### What you are asked to do
With the records below as your source, retype each line exactly from the top down to the line that contains "Click KORPRO icon in the Результат title bar", and include that line.

[[ Records, beginning ]]

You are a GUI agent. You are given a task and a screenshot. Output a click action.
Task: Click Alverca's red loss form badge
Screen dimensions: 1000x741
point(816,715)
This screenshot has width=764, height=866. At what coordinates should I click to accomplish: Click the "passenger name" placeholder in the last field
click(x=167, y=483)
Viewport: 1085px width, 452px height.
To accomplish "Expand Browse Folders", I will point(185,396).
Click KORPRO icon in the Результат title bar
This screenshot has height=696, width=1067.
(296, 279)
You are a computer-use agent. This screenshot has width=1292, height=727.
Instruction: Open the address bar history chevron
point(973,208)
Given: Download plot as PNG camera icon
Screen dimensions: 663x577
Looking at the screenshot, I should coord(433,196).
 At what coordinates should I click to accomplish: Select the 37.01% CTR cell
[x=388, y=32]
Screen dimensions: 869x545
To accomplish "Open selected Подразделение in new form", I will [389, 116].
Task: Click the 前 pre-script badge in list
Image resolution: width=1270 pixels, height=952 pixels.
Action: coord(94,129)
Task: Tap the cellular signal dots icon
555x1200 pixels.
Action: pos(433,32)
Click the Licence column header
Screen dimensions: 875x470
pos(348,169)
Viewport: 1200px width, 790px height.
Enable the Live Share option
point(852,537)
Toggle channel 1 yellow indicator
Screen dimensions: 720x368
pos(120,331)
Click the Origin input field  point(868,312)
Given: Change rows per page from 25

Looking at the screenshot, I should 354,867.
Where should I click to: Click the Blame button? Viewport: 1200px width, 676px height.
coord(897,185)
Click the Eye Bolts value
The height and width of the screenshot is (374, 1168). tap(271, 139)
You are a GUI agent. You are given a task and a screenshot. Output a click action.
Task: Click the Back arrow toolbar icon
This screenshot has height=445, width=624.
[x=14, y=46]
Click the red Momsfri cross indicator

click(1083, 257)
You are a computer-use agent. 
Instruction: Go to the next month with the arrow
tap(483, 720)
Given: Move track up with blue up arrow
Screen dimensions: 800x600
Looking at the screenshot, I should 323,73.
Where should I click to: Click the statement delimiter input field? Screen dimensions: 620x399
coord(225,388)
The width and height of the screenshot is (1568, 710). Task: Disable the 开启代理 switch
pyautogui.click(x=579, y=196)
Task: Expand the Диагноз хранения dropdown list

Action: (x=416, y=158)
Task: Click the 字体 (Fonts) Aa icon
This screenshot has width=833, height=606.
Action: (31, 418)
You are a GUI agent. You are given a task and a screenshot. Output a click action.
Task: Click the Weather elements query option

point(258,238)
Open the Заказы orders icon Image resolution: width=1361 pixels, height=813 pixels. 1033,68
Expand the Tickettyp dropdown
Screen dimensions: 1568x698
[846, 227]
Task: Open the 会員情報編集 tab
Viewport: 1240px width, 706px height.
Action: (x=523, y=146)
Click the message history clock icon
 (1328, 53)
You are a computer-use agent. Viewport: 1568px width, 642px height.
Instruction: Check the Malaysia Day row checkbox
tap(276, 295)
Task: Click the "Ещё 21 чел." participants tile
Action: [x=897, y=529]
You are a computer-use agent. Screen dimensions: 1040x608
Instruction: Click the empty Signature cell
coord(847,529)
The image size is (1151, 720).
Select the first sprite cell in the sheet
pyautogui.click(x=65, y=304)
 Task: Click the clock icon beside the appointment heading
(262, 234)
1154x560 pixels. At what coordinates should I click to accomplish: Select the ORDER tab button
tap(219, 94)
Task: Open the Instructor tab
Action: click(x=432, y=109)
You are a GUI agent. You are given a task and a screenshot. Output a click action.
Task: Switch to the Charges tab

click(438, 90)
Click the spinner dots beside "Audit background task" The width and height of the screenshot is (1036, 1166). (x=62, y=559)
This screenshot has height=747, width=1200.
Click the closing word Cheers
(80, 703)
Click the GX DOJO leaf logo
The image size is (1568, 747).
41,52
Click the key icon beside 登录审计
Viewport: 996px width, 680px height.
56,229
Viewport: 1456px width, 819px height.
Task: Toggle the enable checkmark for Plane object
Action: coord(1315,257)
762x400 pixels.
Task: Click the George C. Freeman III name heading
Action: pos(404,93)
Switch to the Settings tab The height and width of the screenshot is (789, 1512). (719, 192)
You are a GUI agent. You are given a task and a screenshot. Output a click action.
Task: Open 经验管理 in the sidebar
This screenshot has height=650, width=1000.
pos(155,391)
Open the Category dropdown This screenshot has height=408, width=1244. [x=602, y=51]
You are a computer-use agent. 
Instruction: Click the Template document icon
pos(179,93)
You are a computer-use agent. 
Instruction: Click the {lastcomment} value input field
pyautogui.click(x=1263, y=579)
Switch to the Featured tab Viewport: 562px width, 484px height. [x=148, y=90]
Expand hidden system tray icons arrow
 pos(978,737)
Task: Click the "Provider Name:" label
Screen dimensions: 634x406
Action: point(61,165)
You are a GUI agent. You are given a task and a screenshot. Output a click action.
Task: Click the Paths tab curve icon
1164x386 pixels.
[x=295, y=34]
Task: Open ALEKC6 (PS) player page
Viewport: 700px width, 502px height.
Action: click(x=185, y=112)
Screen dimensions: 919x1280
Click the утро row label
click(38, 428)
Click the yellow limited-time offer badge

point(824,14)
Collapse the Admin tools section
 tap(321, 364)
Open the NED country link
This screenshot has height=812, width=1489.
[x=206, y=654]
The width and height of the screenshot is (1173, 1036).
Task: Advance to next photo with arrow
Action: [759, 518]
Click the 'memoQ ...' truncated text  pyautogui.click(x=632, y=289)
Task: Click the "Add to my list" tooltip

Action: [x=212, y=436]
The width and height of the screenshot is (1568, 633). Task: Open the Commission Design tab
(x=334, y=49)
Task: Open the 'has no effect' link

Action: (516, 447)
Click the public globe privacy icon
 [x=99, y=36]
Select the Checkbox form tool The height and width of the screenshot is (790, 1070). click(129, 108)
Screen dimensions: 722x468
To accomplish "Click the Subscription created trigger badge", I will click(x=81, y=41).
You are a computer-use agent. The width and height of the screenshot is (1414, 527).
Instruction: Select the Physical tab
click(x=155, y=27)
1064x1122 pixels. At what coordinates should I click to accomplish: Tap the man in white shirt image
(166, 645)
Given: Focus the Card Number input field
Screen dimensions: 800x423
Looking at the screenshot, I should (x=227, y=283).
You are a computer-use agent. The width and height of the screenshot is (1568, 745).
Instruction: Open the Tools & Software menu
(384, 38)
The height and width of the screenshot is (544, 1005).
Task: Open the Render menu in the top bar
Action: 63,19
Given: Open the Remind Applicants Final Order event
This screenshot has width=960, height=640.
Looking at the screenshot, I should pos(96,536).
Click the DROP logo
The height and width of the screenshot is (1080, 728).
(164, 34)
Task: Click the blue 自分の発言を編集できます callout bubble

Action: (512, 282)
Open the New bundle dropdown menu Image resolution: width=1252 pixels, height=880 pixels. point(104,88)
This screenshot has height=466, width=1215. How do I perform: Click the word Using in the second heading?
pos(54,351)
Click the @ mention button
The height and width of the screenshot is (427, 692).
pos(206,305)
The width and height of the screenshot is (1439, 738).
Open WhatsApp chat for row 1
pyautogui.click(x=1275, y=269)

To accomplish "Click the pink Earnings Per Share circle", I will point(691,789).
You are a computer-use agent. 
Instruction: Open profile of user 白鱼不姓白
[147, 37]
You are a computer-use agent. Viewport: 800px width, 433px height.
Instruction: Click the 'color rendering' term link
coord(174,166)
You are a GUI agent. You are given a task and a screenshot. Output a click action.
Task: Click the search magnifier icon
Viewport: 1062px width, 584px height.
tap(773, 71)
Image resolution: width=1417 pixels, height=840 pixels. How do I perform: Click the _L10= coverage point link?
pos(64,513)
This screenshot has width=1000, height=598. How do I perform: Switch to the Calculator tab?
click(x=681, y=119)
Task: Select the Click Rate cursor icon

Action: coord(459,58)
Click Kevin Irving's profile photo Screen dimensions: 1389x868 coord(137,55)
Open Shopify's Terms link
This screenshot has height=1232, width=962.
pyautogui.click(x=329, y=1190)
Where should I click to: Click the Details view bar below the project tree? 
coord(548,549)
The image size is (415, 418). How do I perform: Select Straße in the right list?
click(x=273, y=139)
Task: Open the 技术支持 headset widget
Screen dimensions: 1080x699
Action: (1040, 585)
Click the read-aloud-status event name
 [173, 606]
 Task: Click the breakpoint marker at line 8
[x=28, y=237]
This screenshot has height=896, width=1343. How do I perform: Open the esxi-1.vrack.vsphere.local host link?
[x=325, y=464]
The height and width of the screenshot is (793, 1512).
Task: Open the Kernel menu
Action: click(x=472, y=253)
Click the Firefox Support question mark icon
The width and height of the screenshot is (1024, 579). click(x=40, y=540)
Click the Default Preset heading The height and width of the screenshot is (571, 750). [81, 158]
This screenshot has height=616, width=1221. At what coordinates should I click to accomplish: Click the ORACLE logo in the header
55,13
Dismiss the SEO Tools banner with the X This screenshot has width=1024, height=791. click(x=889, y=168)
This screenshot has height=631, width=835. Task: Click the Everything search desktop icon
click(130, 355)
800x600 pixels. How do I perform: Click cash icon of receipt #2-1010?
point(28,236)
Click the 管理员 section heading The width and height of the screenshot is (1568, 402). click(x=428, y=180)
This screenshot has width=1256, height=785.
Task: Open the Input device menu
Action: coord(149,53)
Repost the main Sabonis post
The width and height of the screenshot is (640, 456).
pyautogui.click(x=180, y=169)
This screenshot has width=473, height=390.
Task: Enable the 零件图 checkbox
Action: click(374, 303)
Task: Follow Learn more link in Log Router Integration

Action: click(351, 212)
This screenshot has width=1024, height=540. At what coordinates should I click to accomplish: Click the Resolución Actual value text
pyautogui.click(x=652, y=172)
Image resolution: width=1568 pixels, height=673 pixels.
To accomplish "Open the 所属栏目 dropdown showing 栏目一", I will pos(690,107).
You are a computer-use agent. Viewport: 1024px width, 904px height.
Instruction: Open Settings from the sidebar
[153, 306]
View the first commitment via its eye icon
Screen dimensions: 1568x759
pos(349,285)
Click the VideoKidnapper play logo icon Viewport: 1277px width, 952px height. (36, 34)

[[ Records, end ]]

### The completed task
You are a GUI agent. You are given a task and a screenshot. Output a click action.
Task: Click Alverca's red loss form badge
Screen dimensions: 1000x741
point(816,715)
This screenshot has width=764, height=866. At what coordinates should I click to accomplish: Click the "passenger name" placeholder in the last field
click(x=167, y=483)
Viewport: 1085px width, 452px height.
To accomplish "Expand Browse Folders", I will point(185,396).
Click KORPRO icon in the Результат title bar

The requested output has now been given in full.